Afora a situação brasileira, podemos identificar alguns dos traços fundamentais que opera a dominação imperialista (intensificada pelos inúmeros “acordos bilaterais” ou mesmo “multilaterais”) na situação interna nos países semicoloniais e semifeudais: ao apropriarem-se dos mercados consumidores locais, elimina-se as possíveis concorrências de burguesias nacionais que possam prejudicar a manutenção de lucros monopolistas dos conglomerados do imperialismo. Na medida que tais lucros monopolistas são em sua esmagadora maior parte remetidos ao exterior pelas mais diversas formas já citadas – reinvestindo apenas pequena parte dos lucros e utilizando largas parcelas para galgar um controle monopolista sobre o restante da economia –, se entrava ou desacelera o desenvolvimento capitalista nos países semicoloniais, que permanecem num estado perpétuo de atraso econômico, social e cultural em relação às metrópoles imperialistas.
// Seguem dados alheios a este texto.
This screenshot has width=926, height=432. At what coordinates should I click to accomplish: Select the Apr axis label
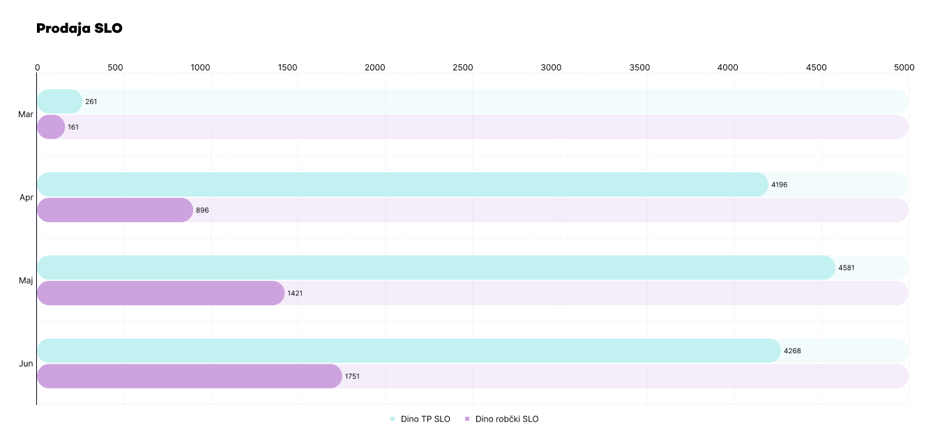click(x=26, y=198)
A enorme massa do campesinato e demais pequenos produtores proletarizada, semiproletarizada ou simplesmente arruinada em razão não apenas das importações predatórias, dos golpes do capital estrangeiro como também do crescimento da economia agrícola exportadora – consumidora de largas extensões de terra por sua própria natureza – contrasta com o grau lento e desproporcional de crescimento da grande indústria capitalista, incapaz de absorver esses enormes contingentes populacionais “libertados” da pequena produção. Crescem as chagas da “favelização”, da miséria, da fome e do desemprego.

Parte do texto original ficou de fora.